**WHAT NEEDS TO BE DONE**
Please rewrite all the lines below, replacing "Dettagli" with "Informazioni" and keeping everything else the same. Leave the pictures out of your answer.

**DATA FOR THIS EXERCISE**
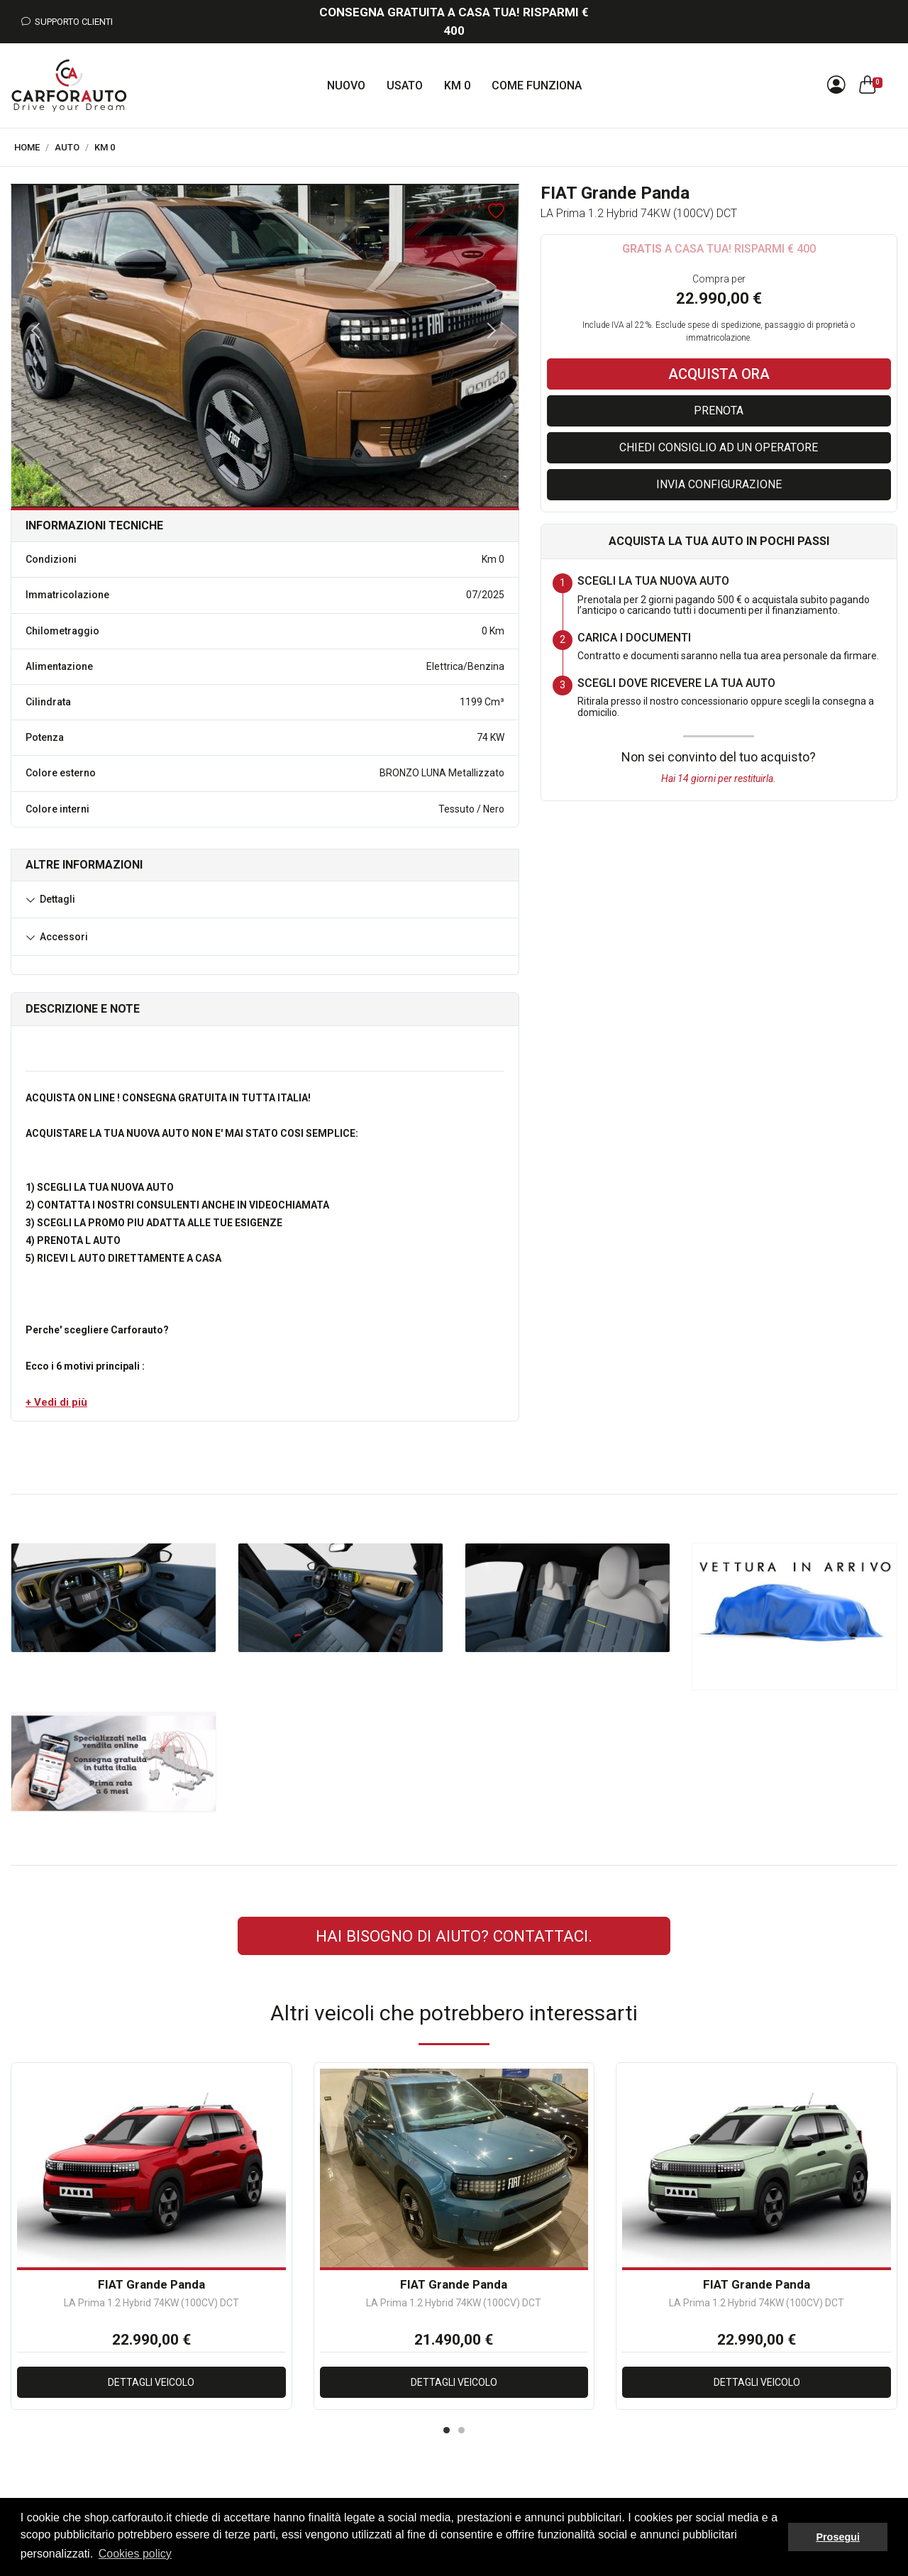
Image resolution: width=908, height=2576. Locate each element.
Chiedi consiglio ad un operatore (718, 447)
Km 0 (104, 147)
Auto (67, 147)
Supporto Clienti (67, 21)
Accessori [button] (64, 936)
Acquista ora (719, 373)
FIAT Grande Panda (151, 2284)
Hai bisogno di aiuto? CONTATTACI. (454, 1936)
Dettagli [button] (57, 899)
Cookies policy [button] (135, 2554)
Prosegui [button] (838, 2537)
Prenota (718, 410)
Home (27, 147)
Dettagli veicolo (151, 2382)
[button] (56, 1402)
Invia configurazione (719, 484)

**SOLUTION FOR THIS TASK**
Image resolution: width=908, height=2576. Locate each element.
Chiedi consiglio ad un operatore (718, 447)
Km 0 (104, 147)
Auto (67, 147)
Supporto Clienti (67, 21)
Accessori [button] (64, 936)
Acquista ora (719, 373)
FIAT Grande Panda (151, 2284)
Hai bisogno di aiuto? CONTATTACI. (454, 1936)
Informazioni [button] (57, 899)
Cookies policy [button] (135, 2554)
Prosegui [button] (838, 2537)
Prenota (718, 410)
Home (27, 147)
Informazioni veicolo (151, 2382)
[button] (56, 1402)
Invia configurazione (719, 484)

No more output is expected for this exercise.